When you approach them about performance or absence, they find it unsocial. Ultimately, the private agenda always comes first, not the interests of your customers or your organization. When coziness or personal preferences automatically take precedence over the functional, your organization suffers from disrupted organizational patterns.
Complaints about reconciliation
Procedure: the recipe is that you want to lead with the interests of the organization in mind. You determine the framework, you draw the lines, with what scale, by what means you regulate the conditions, you prioritize functional relationships. Everyone else should just follow this, and yes, you should too.
You will receive complaints about the hardening and commercialization of your organization. It is no longer cozy, but distant, impersonal. Therefore, it is necessary to create clarity about the areas where your organization takes precedence and the areas where the fun comes first.
The essence of the change is not to ruin all personal relationships, but to ensure that your organization can do what it is meant to and that it has priority.
# 2 Connection in a polder culture
The admired polder model can be found in many organizations as a polder culture. Everyone is allowed to think along and discuss everything with the underlying idea that you achieve the best together. Staying in conversation, engaging in dialogue is the solution to everything.
All that consensus uses a lot of energy, your people are complaining about the workload
Things go wrong when your organization becomes slow and viscous, when indecision sets in, when your people start sighing loudly over another round of dialogue and participation. As they become less and less tolerant of each other’s ideas, inputs, contributions and views.
All that consensus is starting to consume too much energy. Your people are complaining about the workload because they are in 100 workgroups. Meanwhile, the real work is being done by an army of outsiders.
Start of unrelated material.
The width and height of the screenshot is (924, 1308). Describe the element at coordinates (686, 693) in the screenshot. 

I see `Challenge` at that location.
Polder as a goal in itself
If poldering becomes a goal in itself, if poldering is the solution to everything, or if it is used to maintain the status quo, then there is a disturbed bonding pattern. Or as Thiecke describes it: ‘Too much together, too much everyone, too much everything, too much always the same for everyone everywhere.’
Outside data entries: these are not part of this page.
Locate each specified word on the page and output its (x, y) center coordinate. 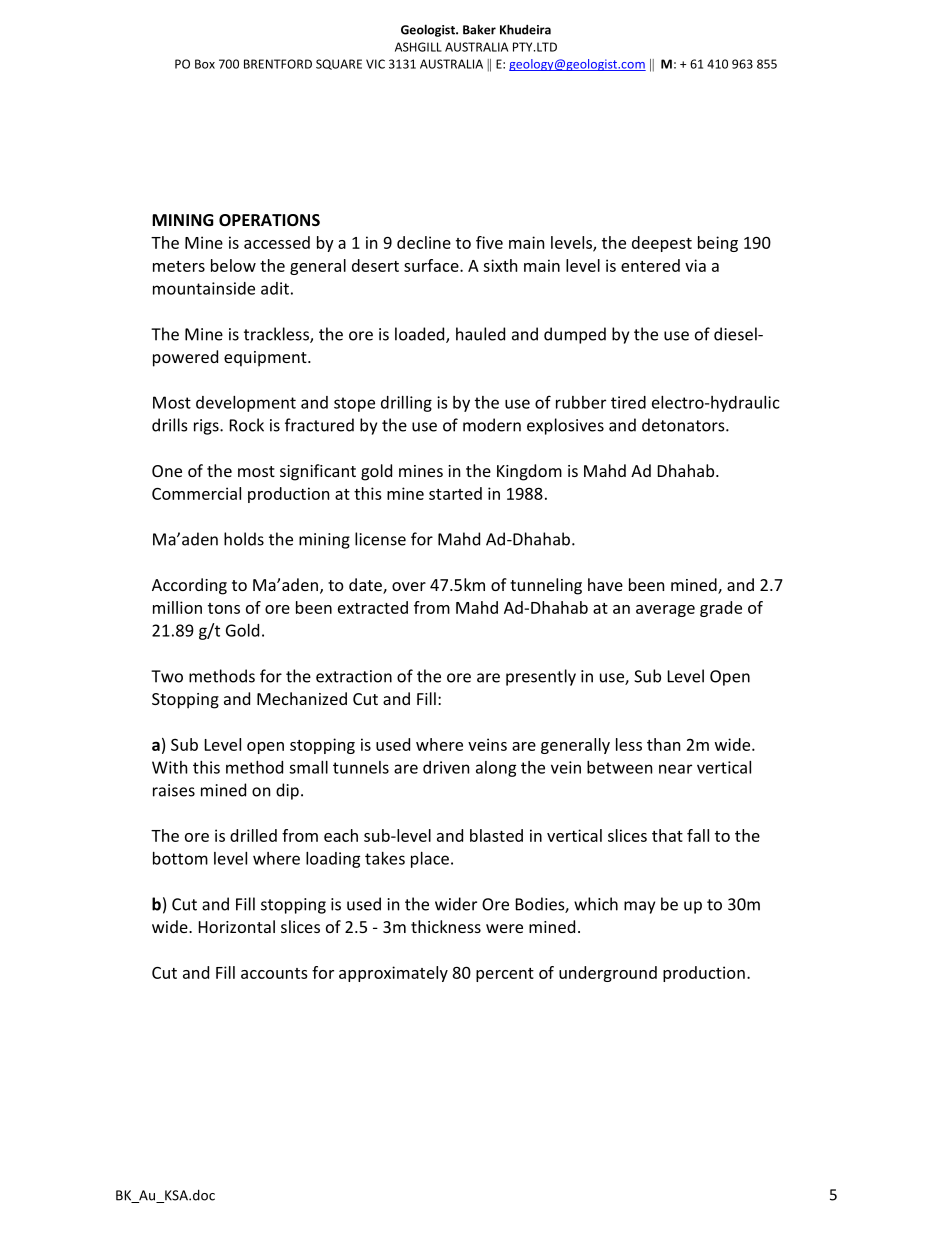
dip (287, 791)
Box (205, 64)
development (246, 404)
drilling (406, 404)
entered (650, 265)
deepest (662, 244)
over (409, 586)
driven (446, 767)
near (675, 769)
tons (224, 608)
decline (424, 242)
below (233, 265)
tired (628, 402)
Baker (479, 29)
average (665, 611)
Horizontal (237, 926)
Procedure: Exclusion and distinction are allowed. Some people, departments, roles or levels just do not belong in some decisions. Should everyone be involved when it comes to the best treatment of a chronic disease or the most sustainable process of waste treatment?
Start with the facts. Who is part of this consultation and who is not? Does this agenda item belong to this meeting or not? Exclusion is a mortal sin, writes Thiecke. ‘You get looked at with your neck if you don’t think about, participate, collaborate or watch.’ In such a moment, realize that every little difference you make contributes to a healthier collective.
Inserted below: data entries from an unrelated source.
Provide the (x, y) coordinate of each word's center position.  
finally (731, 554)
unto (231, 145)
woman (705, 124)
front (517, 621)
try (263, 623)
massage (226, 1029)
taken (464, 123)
# 3 Exchange in a culture of vitality
A healthy, wholesome, vibrant organization where it flows, with healthy, vital, vibrant people. Training, development budgets and vitality programs are arranged for him and her. Internal mobility is encouraged. The gym, the health check, the bikes … are all paid for by your organization.
This new vitality guru mainly causes frustration
Things go wrong when all that attention is focused on the vitality of individual employees and not on the vitality of the collective. If the new mobility program or the new vitality guru mainly results in frustration. When the healthy people go because they get too much and can not give back. Then you have a disturbed exchange pattern.
Procedure: You must agree on what is a normal exchange. It’s about giving and taking of time, money, expertise, energy, talent, information. An important tool: job descriptions, authorities, communication channels, your chain …
Who should bring what information to where, where can you get what expertise, what places and in what roles should you show your talent? All this in a formal way with the organization’s primary mission as the underlying foundation.